What's unique here: testing a kernel means testing inside a kernel. kunit literally runs in-tree; kselftest boots a userspace and pokes the kernel from outside; syzkaller runs hundreds of VMs and aggregates crashes.

The trap

Reproducing a syzkaller crash needs the exact same kernel config - random fuzzed reproducers are not portable. Always capture .config alongside the bug report.

AI Systems - pytest + GPU-aware fixtures, eval harnesses

Month 3 - Framework Internals and Deep Dive 08 - Evaluation Systems (in tutoriaal/DEEP_DIVES/).

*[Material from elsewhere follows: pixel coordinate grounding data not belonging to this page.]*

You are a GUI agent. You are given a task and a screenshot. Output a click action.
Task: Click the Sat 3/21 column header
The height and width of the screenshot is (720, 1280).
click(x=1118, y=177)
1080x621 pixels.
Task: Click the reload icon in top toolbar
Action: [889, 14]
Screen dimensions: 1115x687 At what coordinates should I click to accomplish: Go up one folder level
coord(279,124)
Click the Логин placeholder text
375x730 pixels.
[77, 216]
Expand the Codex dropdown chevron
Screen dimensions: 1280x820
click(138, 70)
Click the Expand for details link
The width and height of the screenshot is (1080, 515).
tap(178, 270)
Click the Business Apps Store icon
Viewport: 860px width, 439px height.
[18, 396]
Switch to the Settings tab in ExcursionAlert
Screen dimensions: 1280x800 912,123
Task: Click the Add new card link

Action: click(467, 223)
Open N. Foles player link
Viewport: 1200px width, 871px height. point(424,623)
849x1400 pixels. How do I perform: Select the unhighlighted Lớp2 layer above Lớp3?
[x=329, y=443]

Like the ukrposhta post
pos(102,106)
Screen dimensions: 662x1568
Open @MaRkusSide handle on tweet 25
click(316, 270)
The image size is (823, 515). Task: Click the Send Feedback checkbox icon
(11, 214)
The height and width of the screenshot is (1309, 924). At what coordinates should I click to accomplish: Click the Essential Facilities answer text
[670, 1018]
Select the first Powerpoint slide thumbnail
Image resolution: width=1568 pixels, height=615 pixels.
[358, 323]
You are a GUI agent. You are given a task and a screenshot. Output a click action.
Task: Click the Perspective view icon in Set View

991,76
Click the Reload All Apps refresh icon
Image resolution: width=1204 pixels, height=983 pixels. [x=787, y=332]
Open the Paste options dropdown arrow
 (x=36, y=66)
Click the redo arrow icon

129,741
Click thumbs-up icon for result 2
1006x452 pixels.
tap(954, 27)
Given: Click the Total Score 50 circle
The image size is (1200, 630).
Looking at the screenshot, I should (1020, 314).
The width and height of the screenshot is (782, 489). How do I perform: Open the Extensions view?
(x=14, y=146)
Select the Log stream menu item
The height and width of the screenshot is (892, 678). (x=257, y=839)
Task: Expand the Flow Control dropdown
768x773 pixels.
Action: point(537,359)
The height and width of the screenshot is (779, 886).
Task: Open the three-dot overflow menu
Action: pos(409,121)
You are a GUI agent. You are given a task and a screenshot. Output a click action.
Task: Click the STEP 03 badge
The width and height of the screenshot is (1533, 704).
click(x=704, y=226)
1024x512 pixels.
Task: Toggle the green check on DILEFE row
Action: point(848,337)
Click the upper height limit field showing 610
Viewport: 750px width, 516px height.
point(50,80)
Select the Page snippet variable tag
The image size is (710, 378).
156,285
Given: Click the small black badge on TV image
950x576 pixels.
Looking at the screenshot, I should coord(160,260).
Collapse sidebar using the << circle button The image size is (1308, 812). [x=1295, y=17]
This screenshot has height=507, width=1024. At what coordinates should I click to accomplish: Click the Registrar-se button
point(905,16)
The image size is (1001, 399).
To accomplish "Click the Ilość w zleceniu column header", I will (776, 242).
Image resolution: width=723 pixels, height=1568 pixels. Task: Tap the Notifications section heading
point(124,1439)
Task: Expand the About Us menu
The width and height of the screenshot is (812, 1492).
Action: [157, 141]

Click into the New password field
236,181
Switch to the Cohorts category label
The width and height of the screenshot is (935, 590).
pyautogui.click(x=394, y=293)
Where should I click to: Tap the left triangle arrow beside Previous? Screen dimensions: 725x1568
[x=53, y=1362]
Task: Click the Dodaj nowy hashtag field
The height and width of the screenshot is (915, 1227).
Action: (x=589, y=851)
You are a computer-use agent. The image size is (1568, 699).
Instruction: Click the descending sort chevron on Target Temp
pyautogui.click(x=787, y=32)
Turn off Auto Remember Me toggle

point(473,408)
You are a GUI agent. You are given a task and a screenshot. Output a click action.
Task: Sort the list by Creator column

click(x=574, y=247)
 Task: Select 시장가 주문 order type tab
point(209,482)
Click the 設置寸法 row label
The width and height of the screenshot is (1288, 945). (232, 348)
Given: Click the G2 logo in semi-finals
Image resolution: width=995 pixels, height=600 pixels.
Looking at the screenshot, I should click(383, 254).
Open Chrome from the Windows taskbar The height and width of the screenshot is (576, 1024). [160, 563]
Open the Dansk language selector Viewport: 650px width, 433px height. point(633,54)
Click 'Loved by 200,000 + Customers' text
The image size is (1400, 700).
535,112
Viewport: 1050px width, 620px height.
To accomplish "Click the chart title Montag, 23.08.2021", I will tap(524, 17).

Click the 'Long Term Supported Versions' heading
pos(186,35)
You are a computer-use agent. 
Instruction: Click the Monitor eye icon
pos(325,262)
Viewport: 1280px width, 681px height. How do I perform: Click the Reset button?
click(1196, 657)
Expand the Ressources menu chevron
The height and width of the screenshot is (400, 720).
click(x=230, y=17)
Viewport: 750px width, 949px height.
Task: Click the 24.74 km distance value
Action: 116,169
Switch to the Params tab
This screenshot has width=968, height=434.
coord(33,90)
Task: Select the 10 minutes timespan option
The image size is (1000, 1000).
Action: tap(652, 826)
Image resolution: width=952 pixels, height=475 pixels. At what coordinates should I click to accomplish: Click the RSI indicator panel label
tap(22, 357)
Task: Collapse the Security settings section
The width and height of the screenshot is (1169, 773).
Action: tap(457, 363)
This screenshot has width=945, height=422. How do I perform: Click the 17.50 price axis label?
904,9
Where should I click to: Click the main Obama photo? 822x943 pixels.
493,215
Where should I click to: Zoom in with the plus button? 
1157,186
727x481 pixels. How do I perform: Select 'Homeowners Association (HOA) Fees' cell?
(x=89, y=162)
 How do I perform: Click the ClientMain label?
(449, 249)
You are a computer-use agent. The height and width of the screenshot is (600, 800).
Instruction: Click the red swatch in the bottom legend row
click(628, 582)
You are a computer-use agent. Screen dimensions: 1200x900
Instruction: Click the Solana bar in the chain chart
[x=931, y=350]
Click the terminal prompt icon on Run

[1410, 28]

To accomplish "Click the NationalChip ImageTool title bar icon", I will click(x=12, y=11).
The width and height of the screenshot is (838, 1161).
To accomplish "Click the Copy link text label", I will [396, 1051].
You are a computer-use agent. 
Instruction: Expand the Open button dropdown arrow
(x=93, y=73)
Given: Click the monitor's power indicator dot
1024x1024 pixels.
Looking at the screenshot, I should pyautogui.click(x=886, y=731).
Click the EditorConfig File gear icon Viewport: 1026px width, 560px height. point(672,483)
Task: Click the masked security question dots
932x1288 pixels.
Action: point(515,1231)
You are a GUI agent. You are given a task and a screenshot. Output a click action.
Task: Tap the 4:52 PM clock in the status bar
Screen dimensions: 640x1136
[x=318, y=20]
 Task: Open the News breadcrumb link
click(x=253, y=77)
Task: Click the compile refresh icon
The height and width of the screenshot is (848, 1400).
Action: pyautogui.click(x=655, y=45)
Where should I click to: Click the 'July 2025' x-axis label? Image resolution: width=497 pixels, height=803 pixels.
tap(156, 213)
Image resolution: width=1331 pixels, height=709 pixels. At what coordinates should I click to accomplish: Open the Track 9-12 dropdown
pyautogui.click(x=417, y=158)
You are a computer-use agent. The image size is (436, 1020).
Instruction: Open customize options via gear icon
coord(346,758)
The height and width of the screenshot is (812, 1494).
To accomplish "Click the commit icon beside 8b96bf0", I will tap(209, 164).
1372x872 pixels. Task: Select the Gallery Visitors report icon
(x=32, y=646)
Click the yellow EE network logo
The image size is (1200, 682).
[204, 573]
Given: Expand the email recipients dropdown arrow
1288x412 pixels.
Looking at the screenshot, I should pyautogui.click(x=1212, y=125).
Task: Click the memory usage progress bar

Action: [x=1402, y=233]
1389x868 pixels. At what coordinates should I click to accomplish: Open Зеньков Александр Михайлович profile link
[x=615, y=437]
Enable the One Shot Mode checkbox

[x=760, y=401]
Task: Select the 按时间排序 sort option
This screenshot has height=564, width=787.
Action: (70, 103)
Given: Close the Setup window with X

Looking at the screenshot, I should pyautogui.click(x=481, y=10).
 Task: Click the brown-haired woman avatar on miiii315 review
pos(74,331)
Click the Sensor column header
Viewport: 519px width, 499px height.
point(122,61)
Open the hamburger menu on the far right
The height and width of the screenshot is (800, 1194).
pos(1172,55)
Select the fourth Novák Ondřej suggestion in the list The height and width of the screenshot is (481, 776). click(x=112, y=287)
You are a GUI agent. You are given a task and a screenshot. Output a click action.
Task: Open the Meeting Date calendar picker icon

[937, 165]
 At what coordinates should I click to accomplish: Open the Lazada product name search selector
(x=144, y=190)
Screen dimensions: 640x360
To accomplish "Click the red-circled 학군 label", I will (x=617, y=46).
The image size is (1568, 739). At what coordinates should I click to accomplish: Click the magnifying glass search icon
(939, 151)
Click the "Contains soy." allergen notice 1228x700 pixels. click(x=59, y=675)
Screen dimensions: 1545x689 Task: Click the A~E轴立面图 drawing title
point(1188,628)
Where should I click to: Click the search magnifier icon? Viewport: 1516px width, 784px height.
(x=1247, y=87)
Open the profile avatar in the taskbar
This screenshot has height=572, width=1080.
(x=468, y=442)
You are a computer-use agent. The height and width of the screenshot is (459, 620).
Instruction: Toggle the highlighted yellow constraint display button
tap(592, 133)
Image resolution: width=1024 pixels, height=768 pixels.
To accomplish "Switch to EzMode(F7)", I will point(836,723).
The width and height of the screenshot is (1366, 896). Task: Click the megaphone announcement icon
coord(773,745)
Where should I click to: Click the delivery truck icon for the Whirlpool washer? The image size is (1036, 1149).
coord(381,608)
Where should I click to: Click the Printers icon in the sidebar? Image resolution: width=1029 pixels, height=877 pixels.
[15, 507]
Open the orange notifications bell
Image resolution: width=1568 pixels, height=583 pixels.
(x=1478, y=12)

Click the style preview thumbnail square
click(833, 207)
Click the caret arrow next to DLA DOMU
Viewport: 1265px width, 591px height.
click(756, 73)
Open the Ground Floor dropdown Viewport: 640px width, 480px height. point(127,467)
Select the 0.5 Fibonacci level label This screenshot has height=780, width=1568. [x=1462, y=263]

Standard pytest stack, with GPU detection (pytest.mark.skipif(not torch.cuda.is_available())) and numerical-tolerance assertions (torch.testing.assert_close(actual, expected, rtol=1e-3, atol=1e-4)). For LLM applications: an evaluation harness (separate from unit tests) - see Deep Dive 08.

The trap

Asserting on exact floating-point equality across GPU runs. Different reduction orders, different tensor cores, different precisions → never bit-exact. Always use assert_close with documented tolerances.


The contrasts that teach

The strongest cross-language reading list for testing:

Want to learn… Read… Then transfer to…
Property-based testing hypothesis (Python) jqwik (Java), proptest (Rust), gopter (Go)
Concurrency stress jcstress (Java) + Shipilëv's writeups loom (Rust), KCSAN (kernel), -race (Go)
Real-dependency integration Testcontainers (Java) testcontainers-python, testcontainers-go
Fuzzing syzkaller (kernel) for the gold standard cargo-fuzz, go fuzz, atheris
Benchmarking discipline JMH (Java) + criterion (Rust) pytest-benchmark, go test -bench
Data-race detection -race (Go) + MIRI (Rust) KCSAN (kernel), TSAN (C)

What to read first

  • You write Go services → Go testing in Appendix A. Then run -race on your existing suite - most non-trivial Go codebases have at least one race nobody noticed.
  • You write JVM services → Java Month 1 week 4 + Testcontainers' docs. Replace every "mocked database" test with a Testcontainer one and watch your bug counts converge.
  • You write Rust → cargo test + criterion + proptest. Add loom or MIRI if you have any unsafe or any lock-free code.
  • You write Python at scale → pytest first, then hypothesis. The hypothesis tutorial is the single highest-leverage 90 minutes of testing reading you can do.
  • You hack the kernel → kunit + kselftest, then read 100 syzkaller crash reports until the failure patterns are intuitive.